**REQUIREMENTS:** According to the article on the IM-2 launch, on which droneship did the Falcon 9 booster B1083-9 land?

**SOURCE PASSAGE:**
* Start *
SpaceX launched its second lunar mission of 2025, just over a month after flying the Firefly Blue Ghost and HAKUTO-R M2 Resilience landers to the Moon atop a single Falcon 9. Another Falcon 9, this time with the Intuitive Machines IM-2 NOVA-C lander on board, launched successfully from Launch Complex 39A (LC-39A) at the Kennedy Space Center on Wednesday, Feb. 26, at 7:16 PM EST (00:16 UTC Thursday, Feb. 27) during an instantaneous launch window.
The Falcon 9 booster, B1083-9, flew on an eastward trajectory out of the Cape. The booster conducted a safe landing on SpaceX’s autonomous droneship A Shortfall of Gravitas in the Atlantic while the second stage continued to its parking orbit. Alongside the IM-2 lander were three additional secondary payloads, also contracted to be flown by Intuitive Machines, on an ESPA ring below the NOVA-C lander.
Booster B1083 started its career with the Crew-8 mission. Since then, the booster has also flown the Polaris Dawn commercial crewed mission, the CRS-31 cargo mission to ISS, the Astranis: From One to Many mission, and four Starlink missions before the IM-2 flight.
As mentioned, the IM-2 lander was not the only spacecraft sent to the Moon on this mission. NASA’s Jet Propulsion Laboratory (JPL) Lunar Trailblazer, a small lunar orbiter part of NASA’s Small Innovative Missions for Planetary Exploration program, will map water on the lunar surface from orbit. Massing 200 kg and three meters wide, Lunar Trailblazer will take a slow, fuel-efficient trajectory to the Moon before inserting itself in a 100 km altitude science orbit.
Artist’s impression of Lunar Trailblazer in orbit around the Moon. (Credit: NASA/JPL)
The spacecraft will use a JPL-provided infrared spectrometer and a UK Space Agency-provided infrared multispectral imager to measure the presence of water and its forms on the Moon. The prime mission is scheduled to last two years.
While IM-2 and Lunar Trailblazer will explore the Moon in different ways, the Odin spacecraft, developed by AstroForge, will fly to a small near-Earth asteroid known as 2022 OB5. Odin, massing 100 kg, will arrive at the asteroid 11 months after launch if all goes as planned and will image the asteroid, which may be metallic, during its flyby. AstroForge aims to mine asteroids for platinum group metals on future missions.
In addition, Epic Aerospace flew its Chimera GEO 1 spacecraft. The GEO, massing approximately 300 kg, is an orbital transfer vehicle capable of high-energy orbital transfers and follows the Chimera LEO vehicle that flew on the Transporter-6 mission.
The Odin spacecraft seen during launch processing. (Credit: AstroForge)
The Chimera GEO can fly small spacecraft to translunar injection trajectories or to geosynchronous orbit; a 16U CubeSat is onboard for this mission.
* End *
**Data extracted from a collection:**
* Start *
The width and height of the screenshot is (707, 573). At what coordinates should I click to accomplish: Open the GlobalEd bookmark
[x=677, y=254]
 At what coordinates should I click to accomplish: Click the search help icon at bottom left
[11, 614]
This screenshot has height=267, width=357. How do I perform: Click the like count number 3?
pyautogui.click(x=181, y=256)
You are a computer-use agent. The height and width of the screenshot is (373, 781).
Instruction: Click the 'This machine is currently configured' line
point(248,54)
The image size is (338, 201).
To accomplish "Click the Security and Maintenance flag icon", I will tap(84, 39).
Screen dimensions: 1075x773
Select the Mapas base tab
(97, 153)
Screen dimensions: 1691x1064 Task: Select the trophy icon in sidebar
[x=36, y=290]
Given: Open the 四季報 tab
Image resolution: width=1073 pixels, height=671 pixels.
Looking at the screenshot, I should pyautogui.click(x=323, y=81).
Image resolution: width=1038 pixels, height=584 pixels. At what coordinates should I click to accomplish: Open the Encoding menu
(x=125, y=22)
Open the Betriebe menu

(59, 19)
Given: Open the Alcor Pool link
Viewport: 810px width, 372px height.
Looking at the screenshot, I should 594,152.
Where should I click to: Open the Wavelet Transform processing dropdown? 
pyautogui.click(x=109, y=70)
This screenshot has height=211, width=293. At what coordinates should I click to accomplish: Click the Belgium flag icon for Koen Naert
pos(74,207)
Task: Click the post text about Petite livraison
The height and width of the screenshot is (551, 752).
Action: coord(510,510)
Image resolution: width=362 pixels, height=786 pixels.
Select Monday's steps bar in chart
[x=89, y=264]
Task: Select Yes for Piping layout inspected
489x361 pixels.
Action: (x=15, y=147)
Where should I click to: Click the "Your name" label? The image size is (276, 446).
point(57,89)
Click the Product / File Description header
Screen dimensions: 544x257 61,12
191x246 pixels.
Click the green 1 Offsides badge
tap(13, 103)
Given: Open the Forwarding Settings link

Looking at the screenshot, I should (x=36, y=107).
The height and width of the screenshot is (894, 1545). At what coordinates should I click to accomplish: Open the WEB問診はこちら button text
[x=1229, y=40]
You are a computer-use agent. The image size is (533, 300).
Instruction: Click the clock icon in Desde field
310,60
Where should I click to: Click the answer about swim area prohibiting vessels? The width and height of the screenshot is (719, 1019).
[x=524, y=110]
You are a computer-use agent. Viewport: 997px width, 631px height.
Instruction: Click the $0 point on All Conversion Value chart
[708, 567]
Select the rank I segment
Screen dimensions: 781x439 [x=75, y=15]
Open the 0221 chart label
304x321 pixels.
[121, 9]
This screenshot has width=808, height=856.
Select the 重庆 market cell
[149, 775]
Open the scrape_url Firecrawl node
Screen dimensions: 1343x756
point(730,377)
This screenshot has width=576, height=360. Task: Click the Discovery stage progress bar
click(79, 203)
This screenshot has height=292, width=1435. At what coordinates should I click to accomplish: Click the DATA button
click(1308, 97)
* End *
**RESPONSE TO THE EXERCISE:** A Shortfall of Gravitas, SpaceX's autonomous droneship in the Atlantic.